<<<<

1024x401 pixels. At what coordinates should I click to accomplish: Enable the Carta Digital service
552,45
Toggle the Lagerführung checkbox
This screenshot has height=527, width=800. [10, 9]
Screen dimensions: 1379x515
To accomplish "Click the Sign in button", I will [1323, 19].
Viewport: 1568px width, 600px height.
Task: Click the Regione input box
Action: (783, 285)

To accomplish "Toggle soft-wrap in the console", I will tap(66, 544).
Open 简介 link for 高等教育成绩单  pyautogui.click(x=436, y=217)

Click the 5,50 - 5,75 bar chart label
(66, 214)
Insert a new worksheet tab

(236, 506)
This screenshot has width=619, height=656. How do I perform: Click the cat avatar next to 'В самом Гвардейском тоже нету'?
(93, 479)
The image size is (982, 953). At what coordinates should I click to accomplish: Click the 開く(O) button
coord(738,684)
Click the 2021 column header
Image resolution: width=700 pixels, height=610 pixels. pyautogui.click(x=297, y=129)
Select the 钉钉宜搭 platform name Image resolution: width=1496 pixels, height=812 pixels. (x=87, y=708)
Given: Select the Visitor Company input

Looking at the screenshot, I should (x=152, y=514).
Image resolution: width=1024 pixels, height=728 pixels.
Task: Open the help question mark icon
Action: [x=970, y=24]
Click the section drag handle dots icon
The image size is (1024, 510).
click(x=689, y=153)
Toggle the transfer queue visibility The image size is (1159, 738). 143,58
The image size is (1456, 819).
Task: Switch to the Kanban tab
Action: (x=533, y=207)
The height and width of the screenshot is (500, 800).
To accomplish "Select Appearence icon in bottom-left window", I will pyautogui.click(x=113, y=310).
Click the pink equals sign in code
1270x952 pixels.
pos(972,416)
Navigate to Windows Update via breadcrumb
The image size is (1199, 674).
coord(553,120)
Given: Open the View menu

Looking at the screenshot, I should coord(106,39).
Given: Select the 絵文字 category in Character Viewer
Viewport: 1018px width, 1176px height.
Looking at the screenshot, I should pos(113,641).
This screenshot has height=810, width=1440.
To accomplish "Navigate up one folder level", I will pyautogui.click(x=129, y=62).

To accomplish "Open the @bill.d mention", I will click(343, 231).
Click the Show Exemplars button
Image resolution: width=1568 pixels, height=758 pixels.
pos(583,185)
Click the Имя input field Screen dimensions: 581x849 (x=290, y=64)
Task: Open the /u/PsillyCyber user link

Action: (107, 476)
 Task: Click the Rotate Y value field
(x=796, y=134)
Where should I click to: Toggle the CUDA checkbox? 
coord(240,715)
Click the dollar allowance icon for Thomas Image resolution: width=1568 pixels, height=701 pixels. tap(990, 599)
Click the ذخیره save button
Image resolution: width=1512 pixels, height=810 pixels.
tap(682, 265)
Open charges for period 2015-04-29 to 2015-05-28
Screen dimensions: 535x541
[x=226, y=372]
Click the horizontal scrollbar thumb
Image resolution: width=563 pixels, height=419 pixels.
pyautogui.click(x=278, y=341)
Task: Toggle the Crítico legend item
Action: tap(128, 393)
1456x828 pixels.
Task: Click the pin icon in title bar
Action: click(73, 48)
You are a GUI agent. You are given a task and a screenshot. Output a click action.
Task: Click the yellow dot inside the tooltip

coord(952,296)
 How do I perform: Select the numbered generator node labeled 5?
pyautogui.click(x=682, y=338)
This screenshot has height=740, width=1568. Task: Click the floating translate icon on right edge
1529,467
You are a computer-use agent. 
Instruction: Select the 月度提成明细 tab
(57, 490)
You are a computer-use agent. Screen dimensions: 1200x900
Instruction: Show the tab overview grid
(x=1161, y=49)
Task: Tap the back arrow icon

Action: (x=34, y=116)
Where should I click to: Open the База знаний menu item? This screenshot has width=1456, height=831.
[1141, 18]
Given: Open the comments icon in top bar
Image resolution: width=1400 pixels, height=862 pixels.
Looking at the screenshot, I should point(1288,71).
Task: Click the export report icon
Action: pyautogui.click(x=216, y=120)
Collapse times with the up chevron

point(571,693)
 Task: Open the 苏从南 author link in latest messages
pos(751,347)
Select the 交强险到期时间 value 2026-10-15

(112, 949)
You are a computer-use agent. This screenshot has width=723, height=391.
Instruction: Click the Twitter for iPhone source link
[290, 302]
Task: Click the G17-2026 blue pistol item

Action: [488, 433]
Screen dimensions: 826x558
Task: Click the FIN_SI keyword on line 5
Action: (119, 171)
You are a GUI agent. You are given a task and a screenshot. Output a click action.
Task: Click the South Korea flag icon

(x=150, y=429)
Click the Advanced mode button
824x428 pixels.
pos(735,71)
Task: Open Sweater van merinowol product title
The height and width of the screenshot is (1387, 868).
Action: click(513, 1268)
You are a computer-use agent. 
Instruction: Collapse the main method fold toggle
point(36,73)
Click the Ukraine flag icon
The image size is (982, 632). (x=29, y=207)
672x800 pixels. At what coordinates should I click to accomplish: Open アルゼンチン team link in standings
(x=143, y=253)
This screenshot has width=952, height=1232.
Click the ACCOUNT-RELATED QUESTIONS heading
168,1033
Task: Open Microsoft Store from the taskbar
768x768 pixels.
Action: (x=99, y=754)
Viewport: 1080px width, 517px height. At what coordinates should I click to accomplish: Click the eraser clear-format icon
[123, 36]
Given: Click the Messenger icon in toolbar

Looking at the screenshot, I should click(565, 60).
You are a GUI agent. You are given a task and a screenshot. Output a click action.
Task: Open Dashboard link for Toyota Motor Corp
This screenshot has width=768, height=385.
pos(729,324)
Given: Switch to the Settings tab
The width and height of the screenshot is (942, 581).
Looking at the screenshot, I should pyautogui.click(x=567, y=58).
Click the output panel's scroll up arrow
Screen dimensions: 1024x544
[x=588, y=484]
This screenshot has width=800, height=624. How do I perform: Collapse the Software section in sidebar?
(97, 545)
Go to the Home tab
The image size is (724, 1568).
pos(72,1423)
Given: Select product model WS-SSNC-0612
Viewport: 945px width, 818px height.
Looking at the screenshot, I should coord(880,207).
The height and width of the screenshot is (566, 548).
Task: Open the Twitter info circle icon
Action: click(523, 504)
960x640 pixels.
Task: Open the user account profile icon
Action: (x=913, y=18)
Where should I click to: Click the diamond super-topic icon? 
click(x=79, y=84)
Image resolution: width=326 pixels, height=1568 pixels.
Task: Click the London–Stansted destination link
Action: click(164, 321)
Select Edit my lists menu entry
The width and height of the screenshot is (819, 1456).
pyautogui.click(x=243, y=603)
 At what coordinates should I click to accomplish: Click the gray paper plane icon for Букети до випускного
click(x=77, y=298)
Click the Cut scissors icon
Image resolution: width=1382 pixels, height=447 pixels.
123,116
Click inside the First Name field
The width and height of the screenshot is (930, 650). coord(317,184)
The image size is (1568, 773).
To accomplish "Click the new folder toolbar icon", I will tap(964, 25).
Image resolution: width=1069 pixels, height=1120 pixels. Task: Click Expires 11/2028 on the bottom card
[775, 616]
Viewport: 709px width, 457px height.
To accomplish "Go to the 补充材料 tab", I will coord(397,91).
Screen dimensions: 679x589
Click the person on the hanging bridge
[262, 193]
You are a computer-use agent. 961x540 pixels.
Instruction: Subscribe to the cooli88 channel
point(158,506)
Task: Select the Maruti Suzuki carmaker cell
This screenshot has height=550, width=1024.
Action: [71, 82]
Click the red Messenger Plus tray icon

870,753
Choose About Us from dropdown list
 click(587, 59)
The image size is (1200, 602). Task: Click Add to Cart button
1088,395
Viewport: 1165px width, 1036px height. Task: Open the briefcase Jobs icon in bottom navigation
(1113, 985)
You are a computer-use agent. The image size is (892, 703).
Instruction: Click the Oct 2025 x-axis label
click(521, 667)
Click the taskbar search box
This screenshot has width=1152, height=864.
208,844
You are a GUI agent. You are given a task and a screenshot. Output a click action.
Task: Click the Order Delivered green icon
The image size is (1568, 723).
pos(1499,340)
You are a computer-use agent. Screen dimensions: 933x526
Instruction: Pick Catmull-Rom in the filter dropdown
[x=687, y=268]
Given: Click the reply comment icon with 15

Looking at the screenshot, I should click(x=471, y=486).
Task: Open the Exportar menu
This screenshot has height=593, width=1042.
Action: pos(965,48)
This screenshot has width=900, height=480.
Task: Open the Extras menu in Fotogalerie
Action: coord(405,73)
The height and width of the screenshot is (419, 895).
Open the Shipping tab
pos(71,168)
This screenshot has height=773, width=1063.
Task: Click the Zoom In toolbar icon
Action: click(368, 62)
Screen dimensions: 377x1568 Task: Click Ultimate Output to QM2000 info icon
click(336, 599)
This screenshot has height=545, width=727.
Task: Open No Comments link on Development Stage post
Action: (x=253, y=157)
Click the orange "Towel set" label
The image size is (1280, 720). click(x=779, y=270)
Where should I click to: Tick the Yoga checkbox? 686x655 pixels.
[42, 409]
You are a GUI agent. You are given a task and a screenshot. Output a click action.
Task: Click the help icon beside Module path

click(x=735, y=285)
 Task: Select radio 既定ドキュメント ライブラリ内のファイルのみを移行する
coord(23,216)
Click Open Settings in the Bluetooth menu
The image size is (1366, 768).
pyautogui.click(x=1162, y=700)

>>>>

* [PROBLEM REQUIREMENTS] Output the listing verbatim through the "Select the 钉钉宜搭" line.

* [EXERCISE OUTPUT]
1024x401 pixels. At what coordinates should I click to accomplish: Enable the Carta Digital service
552,45
Toggle the Lagerführung checkbox
This screenshot has height=527, width=800. [10, 9]
Screen dimensions: 1379x515
To accomplish "Click the Sign in button", I will [1323, 19].
Viewport: 1568px width, 600px height.
Task: Click the Regione input box
Action: (783, 285)

To accomplish "Toggle soft-wrap in the console", I will tap(66, 544).
Open 简介 link for 高等教育成绩单  pyautogui.click(x=436, y=217)

Click the 5,50 - 5,75 bar chart label
(66, 214)
Insert a new worksheet tab

(236, 506)
This screenshot has width=619, height=656. How do I perform: Click the cat avatar next to 'В самом Гвардейском тоже нету'?
(93, 479)
The image size is (982, 953). At what coordinates should I click to accomplish: Click the 開く(O) button
coord(738,684)
Click the 2021 column header
Image resolution: width=700 pixels, height=610 pixels. pyautogui.click(x=297, y=129)
Select the 钉钉宜搭 platform name Image resolution: width=1496 pixels, height=812 pixels. (x=87, y=708)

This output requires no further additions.